- Texto da página:

========================

Art. 2.° Quando o agraciado com merce honorifica perceber vencimento certo por qualquer cofre, será tambem realisado o pagamento dos direitos que dever por meio de encontro no ordenado ou vencimento mensal que perceber.

2.° Proponho a suppressão do artigo 3°

3.° Proponho a seguinte emenda ao artigo 5.°:

Art. 5.° Pela successão em titulos de juro e herdade, pagar-se-ha de direitos de mercê uma somma equivalente ao sêllo devido pelo respectivo titulo.

Sala das sessões, 27 de fevereiro de 1875. = Agostinho de Ornellas.

O sr. Presidente: - Vae ler-se a proposta do sr. Ornellas.

Lida na mesa, foi admittida á discussão.

O sr. Ministro da Justiça (Barjona de Freitas): - Sr. presidente, eu pedi a palavra para declarar a v. exa. e á camara, que estou habilitado a responder á interpellação do sr. Bispo de Vizeu, com respeito ao cabido de Bragança, quando v. exa. e a camara o determinarem.

O sr. Presidente: - O sr. ministro da justiça acaba de se declarar habilitado para responder á interpellação do sr. Bispo de Vizeu. Naturalmente, porem, o digno par não deseja que se interrompa a discussão do projecto de que a camara se está occupando; e portanto, se s. exa. se não oppõe, darei a interpellação para a ordem do dia da sessão immediata.

O sr. Bispo de Vizeu: - Pela minha parte, sr. presidente, acceito qualquer dia que seja indicado por v. exa.

O sr. Ministro da Fazenda (Serpa Pimentel): - Sr. presidente, o projecto que se discute é um projecto de lei fiscal, tendo unicamente por fim assegurar o pagamento de imposto que está estabelecido por lei; e ao mesmo tempo interpretar alguns artigos da lei vigente sobre os quaes se teem suscitado duvidas. As reflexões, aliás brilhantemente adduzidas pelo digno par que acaba de fallar, tenderam a combater a existencia dos direitos de merce. Ora, não me parece que estejamos agora tratando de estabelecer, nem de revogar nenhum imposto que tenha este caracter.

Como já disse, o assumpto de que nos occupamos não é mais nem menos do que assegurar o pagamento de um imposto fixado por lei, e de declarar e interpretar alguns artigos sobre os quaes se teem levantado duvidas e contestações.

========================

- Dados registrados:
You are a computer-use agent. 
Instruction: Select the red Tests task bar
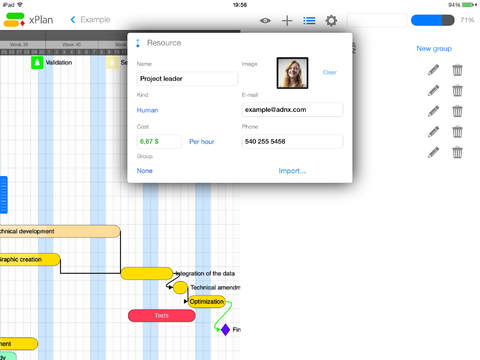coord(162,316)
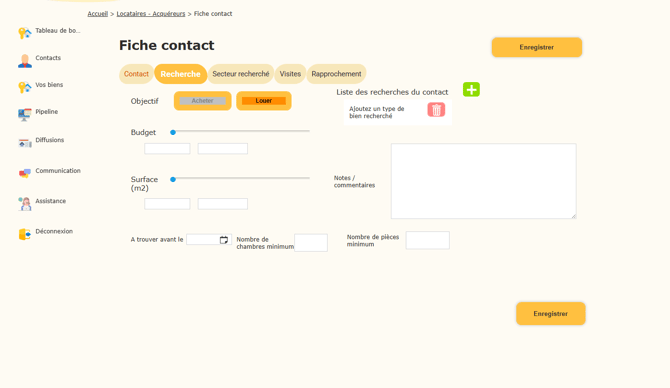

========================

- Tarefas propostas:
(1) No registro da sessão parlamentar, a que o ministro da justiça se declara habilitado a responder?
(2) Por favor, prossiga o registro da sessão parlamentar a partir da última frase.

- Respostas por tarefa:
(1) À interpelação do sr. Bispo de Vizeu a respeito do cabido de Bragança.

(2)
Sr. presidente, o imposto denominado "direitos de merce" não é de certo o mais lógico e defensivel perante os principios. Nesta parte estou completamente de accordo com o digno par; mas dir-lhe-hei tambem que, se nós formos a examinar um por um todos os impostos estabelecidos no orçamento do estado, sem os compararmos com outros e com as circumstancias do paiz, chegaremos á condemnação de todos. E s. exa., que é muito illustrado, sabe que não ha nenhum imposto, ainda mesmo aquelles que á primeira vista parecem os mais lógicos, contra os quaes os homens de sciencia não se tenham manifestado, mostrando que são absolutamente injustos; mas, torno a repetir, não é disto que se trata.

É possivel que a illustre commissão, se a camara decidir, que lhe sejam remettidas estas propostas de s. exa. queira occupar-se dellas, e dar parecer, como muitas vezes tem succedido, quando na discussão de um projecto se apresentam propostas ao mesmo. Dessa maneira fica a camara habilitada a votar com mais conhecimento de causa; comtudo, seja-me permittido declarar desde já, que, entre as propostas do digno par, ha uma, da qual eu discordo completamente; e é aquella que diz, que na successão doe titulos de juro e herdade se não paguem os mesmos direitos que pagam os agraciados peia primeira vez.

Admittindo o principio, que se pague um imposto pela merce, não acho motivo para que o que gosa della por herança não pague os mesmos direitos que pagou o que a recebeu pela primeira vez.

Se devesse haver uma excepção, na minha opinião, devia ser antes em sentido contrario áquelle que deseja o digno par, isto é, seria em favor dos primeiros agraciados, porque estes recebem uma merce em remuneração de serviços prestados, emquanto os successores a gosam por serviços que não prestaram, mas outros. Portanto, neste ponto estou, como já disse, em completa dissidencia de s. exa.

Emquanto ás outras propostas, se a camara resolver que vão á commissão, não me opporei a isso, e sobre ellas darei a minha opinião, quando se apresentar o respectivo parecer.

O orador não reviu as suas notas.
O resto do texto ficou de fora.